Open LukasIAO opened 5 months ago
The error:
docker: Error response from daemon: failed to create task for container: failed to create shim task: OCI runtime create failed: could not apply required modification to OCI specification: error modifying OCI spec: failed to inject CDI devices: unresolvable CDI devices nvidia.com/gpu=all: unknown.
Indidates that rootless docker cannot find the CDI specifications that were generated. As far as I am aware, rootless docker modifies the path used for /etc
(and other paths) and this is what could be causing issues here for the runtime.
Since you're using a docker version that supports CDI (as an opt-in feature, I believe). Could you try the native CDI injection here.
Running:
nvidia-ctk runtime configure --runtime=docker --cdi.enabled
and restarting the docker daemon should enable this feature. (Note that the command may need to be adjusted for rootless mode to specify the config file path explicitly as per https://docs.nvidia.com/datacenter/cloud-native/container-toolkit/latest/install-guide.html#rootless-mode).
Then with the CDI feature enabled in docker you should be able to run:
$ docker run --rm -ti --device=nvidia.com/gpu=all ubuntu nvidia-smi -L
and have the devices injected without using the nvidia
runtime.
Hey @elezar, thank you for taking the time!
CDI injection seems to be a mainline feature in Docker 26.0.0. though it is till experimental, it no longer requires the user to set DOCKER_CLI_EXPERIMENTAL, as was the case in 25.x.
The native injection worked on rootful after configuring the daemon as suggested, though the rootless Docker still runs into issues as listed below.

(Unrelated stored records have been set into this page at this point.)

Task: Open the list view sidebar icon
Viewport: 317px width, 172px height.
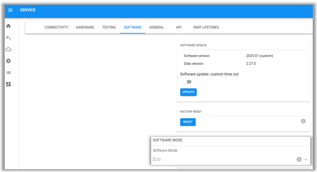Action: click(x=9, y=73)
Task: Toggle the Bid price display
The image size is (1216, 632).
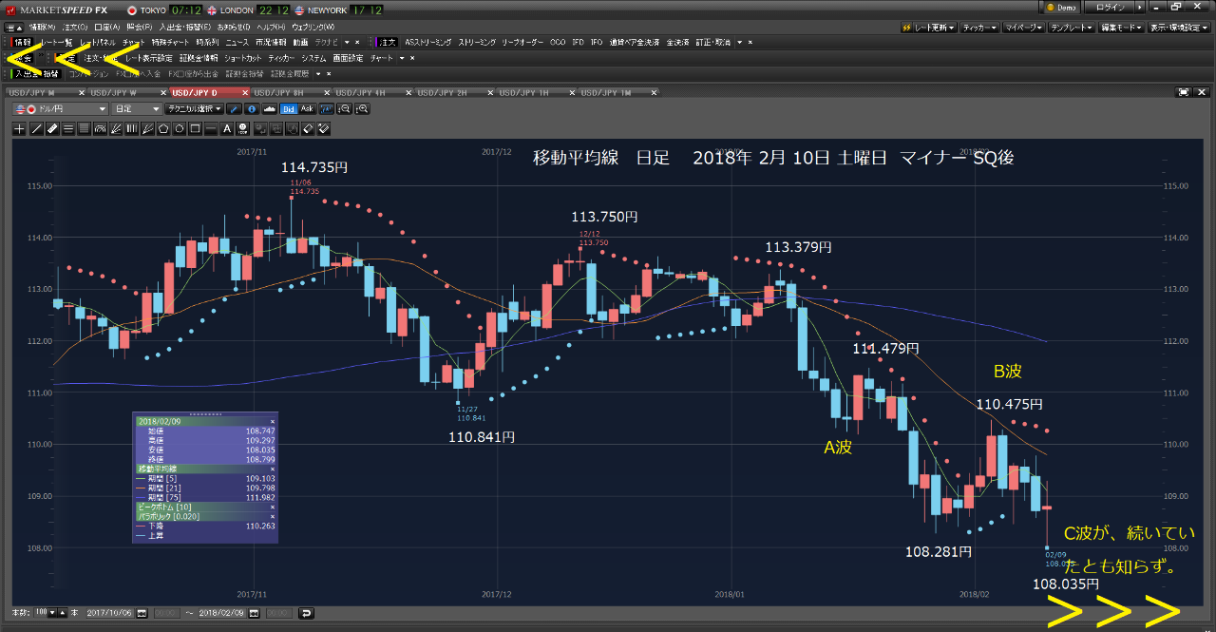Action: pyautogui.click(x=290, y=109)
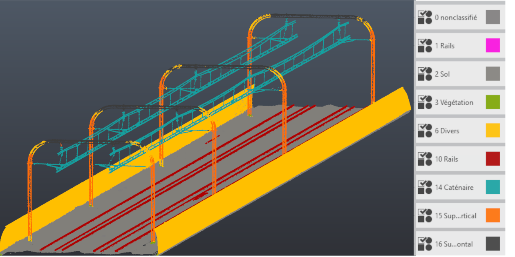Select the class icon for '2 Sol'
The height and width of the screenshot is (257, 515).
coord(425,74)
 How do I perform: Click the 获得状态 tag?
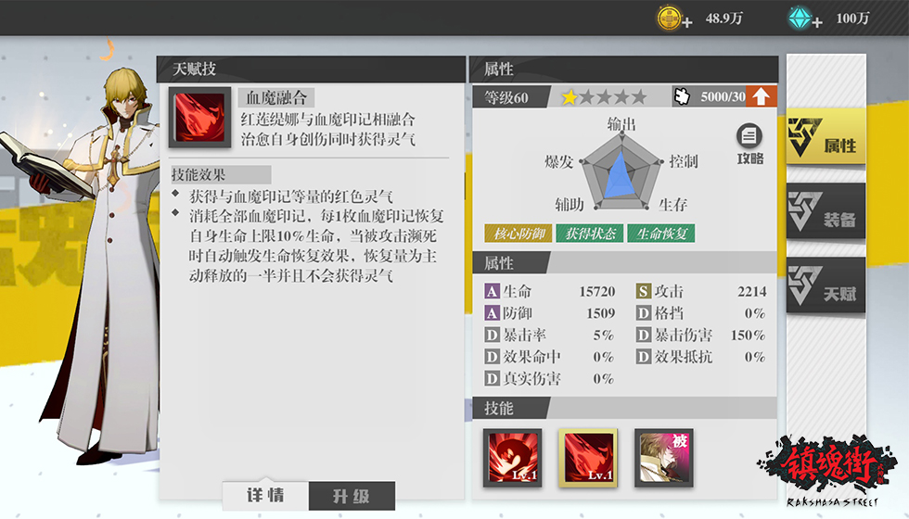point(590,234)
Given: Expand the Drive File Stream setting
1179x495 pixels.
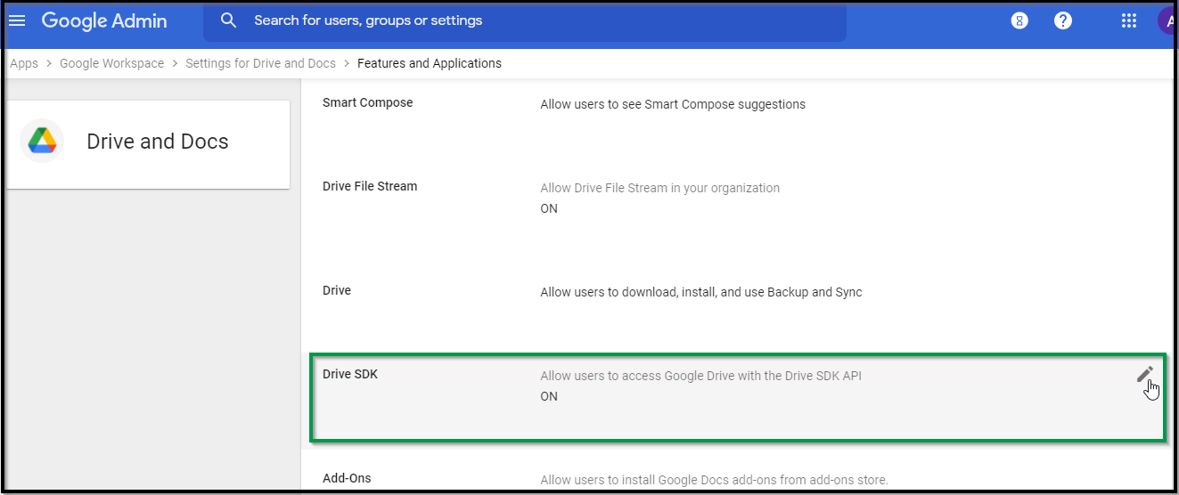Looking at the screenshot, I should pos(369,187).
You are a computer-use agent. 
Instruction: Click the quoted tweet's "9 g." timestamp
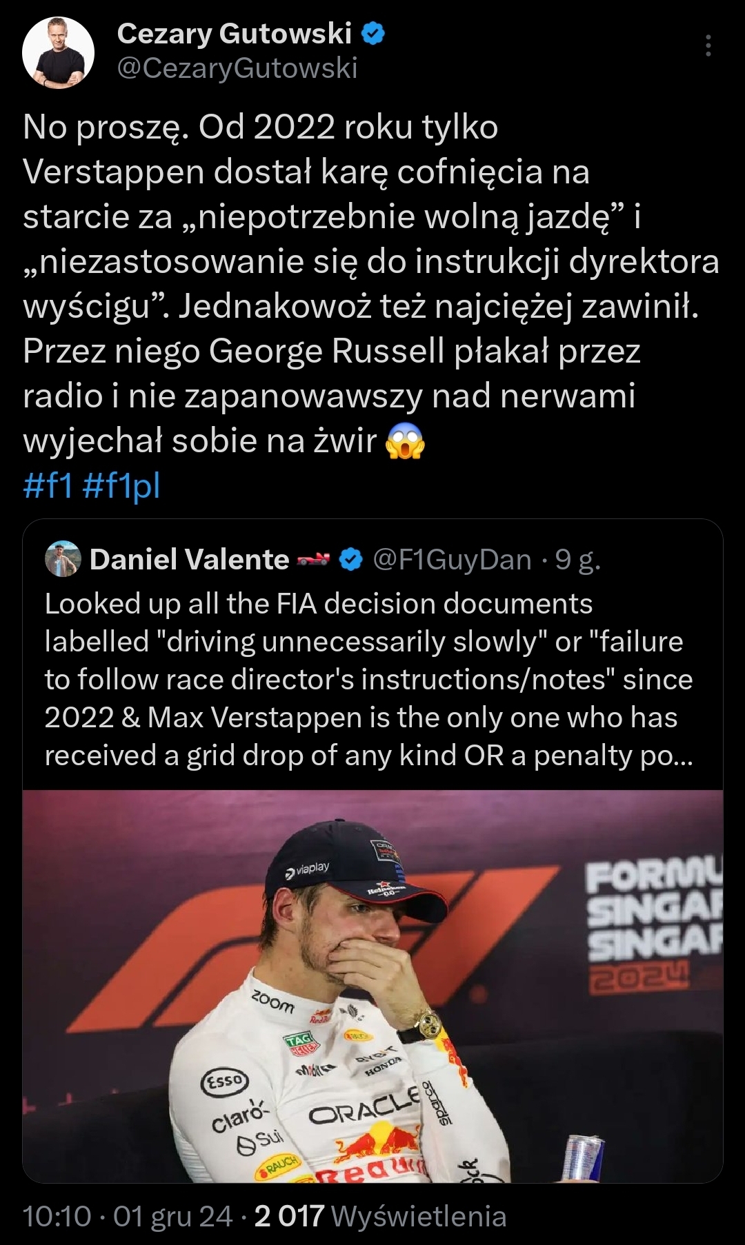click(578, 560)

Before applying the suggested configurations I tested the following on rootless:
$ docker run --rm -ti --device=nvidia.com/gpu=all ubuntu nvidia-smi -L
docker: Error response from daemon: could not select device driver "cdi" with capabilities: [].
ERRO[0000] error waiting for container: context canceled
$ docker run --rm -ti --runtime=nvidia --device=nvidia.com/gpu=all ubuntu nvidia-smi -L
docker: Error response from daemon: could not select device driver "cdi" with capabilities: [].
$ docker run --rm -ti --runtime=nvidia -e NVIDIA_VISIBLE_DEVICES=nvidia.com/gpu=all ubuntu nvidia-smi -L
docker: Error response from daemon: failed to create task for container: failed to create shim task: OCI runtime create failed: could not apply required modification to OCI specification: error modifying OCI spec: failed to inject CDI devices: unresolvable CDI devices nvidia.com/gpu=all: unknown.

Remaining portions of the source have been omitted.